Migrating and Scaling Data Pipelines on AWS

By Kunal Agarwal, co-founder and CEO, Unravel Data.

  • Monday, 25th May 2020 Posted 4 years ago in by Phil Alsop

When an enterprise moves environments, whether that’s on-premise to the cloud, between clouds, and then between data systems, there’s a set of common questions that come up time and again.

 

The questions centre around old favourites like: How much will this cost us? What are the right type of instances for me to run on Amazon for me to run these workloads? Which apps are actually best suited for this particular cloud environment or this particular infrastructure that I’m moving to? And, ‘how do I know if my migration is successful?’

 

Usually in most organisations all of these questions are answered by a very technical process called ‘guesstimating’. When moving to a new environment like Amazon, the decision is usually based on just a few factors like: What is your size of data to process?
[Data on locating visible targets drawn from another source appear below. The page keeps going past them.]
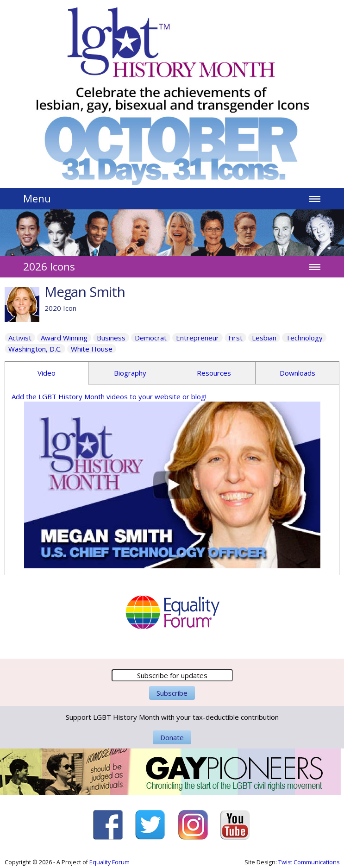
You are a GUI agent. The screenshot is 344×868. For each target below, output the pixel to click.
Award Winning (64, 338)
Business (111, 338)
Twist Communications (309, 862)
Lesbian (264, 338)
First (235, 338)
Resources (214, 373)
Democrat (150, 338)
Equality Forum (109, 862)
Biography (130, 373)
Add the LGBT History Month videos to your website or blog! (109, 396)
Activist (20, 338)
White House (92, 349)
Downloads (297, 373)
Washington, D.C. (35, 349)
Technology (304, 338)
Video (46, 373)
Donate (172, 737)
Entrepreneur (197, 338)
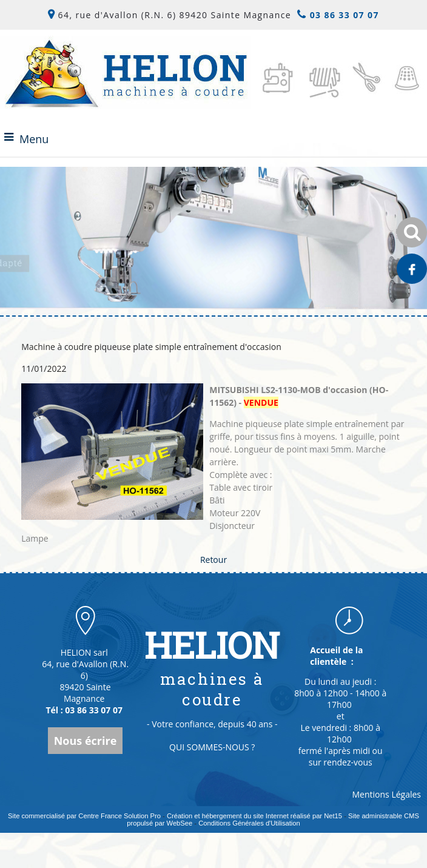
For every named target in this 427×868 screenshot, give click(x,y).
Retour (214, 559)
And then the decision-maker picks their instance types, and then picks a quantity of that particular instance type.

 

Now, that technique doesn’t offer the accuracy in terms of cost and performance that one really needs for high performance and an effective cloud move. The right strategy is to set and achieve a really scientific and surgical understanding of the best instance type, the right environment, and how big should the environment be on any given day of the week. One can then use auto-scaling features up and down to actually run code in an optimised and cost-effective fashion.

 

What the business really needs is a measure of performance management, cost reduction, cluster optimisation, and a carefully controlled migration. These are the ingredients for a successful migration in order of action.

 

First and foremost: The current environment

It may be on-premises, it may be to another provider. Firstly, understanding what you are currently running is key, so then the business can start to figure out whether it has compatibility, and whether you will be able to scale up in this new environment. It’s crucial to find this data from the systems you are currently running, and what services you are actually leveraging on your current environment. Then break down other usage information by how many apps you have, how many of these applications are Spark versus Kafka, or Hive or Hadoop, for example, and which users actually access these particular applications.

 

Secondly, look at your resource information

Secondly, one needs to look at resource information around how much CPU, memory, containers, and so on are currently used. All of this information is baseline information to understand the shape of the workload or what the cost in the new environment will start to look like.

 

Once you have all that data collected (and that requires an application performance management (APM) solution) one must understand which are the workloads that are best suited for the cloud. For example, one might have a consistently-running environment and be trying to get to an auto-scaling, dynamic ecosystem. Some applications will be very bursty in nature. Which of these applications sometimes process 50GB of data one day, and on another - 500GB, and so require a lot of different resource changes. It’s best to have the power to pick and choose and only migrate those types of workloads that are best suited for the cloud.

 

It’s important to consider working smart in such a complex environment as it will save on costs. As an example, you may think that if you have fifteen business groups on the cluster now that you might just want to move only the marketing department to the cloud. Having the ability to slice and dice that data could show that you don’t need to move the whole five petabytes of data. By seeing all the apps that the marketing department touches and all the datasets they access you might decide to only move particular workloads to a cloud environment and save costs. It’s a more complex calculation, but a more mature and sophisticated approach.

 

As mentioned, an APM solution simplifies the complexity. It’s too great a challenge for the data engineering team to discover everything happening on the cluster, and expect them to instantly access rich information about applications, datasets, and resources used, all the users in your system. Yet once you have all of this data you can start to intelligently plan and migrate workloads to the cloud based on cost and performance requirements.

 

Once you’re in the cloud, the choices really pile up

Once you’re on the cloud, there is a plethora of different services available. You can end up with a very sophisticated pipeline, with care and planning. But with multiple distributed systems powering mission-critical applications a lot of things can go wrong. The application fails, or your IoT pipeline lags. That’s when the operations team or developers need to get involved to figure out the situation and how to solve the problem. It’s not uncommon that the pipeline was running well last week but suddenly starts to miss SLAs the next.

 

So instead of having to look at three CloudWatch dashboards, logs, and metrics pipelines, teams need to quickly come to a definitive answer and be able to implement a solution.

 

It’s crucial for a high-performing team to make use of an APM so they achieve that single place where data is brought in and visualised. These fixers need to be able to take all this data, apply AI and machine learning algorithms, and ensure that the operations teams, architects and developers don’t waste their time troubleshooting solvable but time-consuming problems, but building applications and making them reliable and trouble-free.